Camden was a wealthy borough thanks to its Hampstead and Holborn ratepayers, and its left-wing council was determined to do things radically across the board, especially in housing. Plucking most of them straight from the Architectural Association, Cook encouraged his shockingly young staff to think boldly on one particular problem – how to achieve high-density housing that nevertheless remained low-rise, in rejection of the orthodoxy of towers that dominated the UK’s construction industry at the time.

Rather than abolishing the street, the architects’ task was to re-imagine it for the modern world. Flats were based upon terrace models, all would have private outdoor space, and front doors that opened to the public realm. Developments were conceived as covering sites entirely and then being carved out, rather than as objects placed in a landscape, and traffic was segregated.
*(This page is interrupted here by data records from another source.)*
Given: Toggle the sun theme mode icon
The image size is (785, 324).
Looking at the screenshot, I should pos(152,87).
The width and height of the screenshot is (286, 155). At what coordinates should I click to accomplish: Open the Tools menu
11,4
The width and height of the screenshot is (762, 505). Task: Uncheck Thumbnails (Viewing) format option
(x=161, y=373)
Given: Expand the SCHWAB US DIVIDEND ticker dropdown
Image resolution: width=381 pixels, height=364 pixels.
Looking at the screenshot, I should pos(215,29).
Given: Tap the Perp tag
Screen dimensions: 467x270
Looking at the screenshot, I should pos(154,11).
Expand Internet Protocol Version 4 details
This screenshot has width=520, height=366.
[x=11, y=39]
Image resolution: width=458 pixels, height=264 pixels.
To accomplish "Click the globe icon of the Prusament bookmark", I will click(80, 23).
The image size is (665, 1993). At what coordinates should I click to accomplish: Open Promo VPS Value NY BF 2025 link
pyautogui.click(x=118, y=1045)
Branch Hill, by Gordon Benson and Alan Forsyth/LBC (1971-73)

All the estates have elements in common, like variations on a theme: a post-Corbusian aesthetic, highly articulated sections, including the use of ziggurat and split-level designs, and intelligent interior planning frequently incorporating sliding partitions, dark stained timber strip windows, and ingenious storage. Together they make up a body of work that is among the best housing built anywhere in the world at that time.

Swenarton tells the story of Cook, the architects, their ideas and the ways in which those worked, or didn’t. The estates were mostly designed in the late 1960s but their builds were made near impossible by post-1973 recessions, and by the time they were complete Thatcher was in power, and modernist council housing was a scapegoat. A farcical inquiry into ballooning costs at Alexandra Road marked the end: Neave Brown didn’t build in Britain again, and it wouldn’t be until the 1990s that Benson & Forsyth had even a whisper of the success their early works promised.
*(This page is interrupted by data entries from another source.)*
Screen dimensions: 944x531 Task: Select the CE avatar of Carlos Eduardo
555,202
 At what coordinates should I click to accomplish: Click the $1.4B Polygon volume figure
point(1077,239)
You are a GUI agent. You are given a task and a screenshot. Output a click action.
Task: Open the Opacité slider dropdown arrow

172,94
Today the estates are far from pristine, but their landscaping has matured beautifully and they are extremely popular, both with their council tenants and a steadily growing population of leaseholders and private renters. Where once they were endlessly used as locations for crime dramas, now you are just as likely to find fashion shoots there.

Comprehensively researched and explained, the book includes a full set of new drawings, along with contemporary photographs both internal and external by Tim Crocker, while another valuable aspect is the interviews with many of the surviving protagonists. ‘Cook’s Camden’ is a vital history of a remarkable human achievement, and should be read by anyone with an interest in housing architecture, and what can be achieved for ordinary people.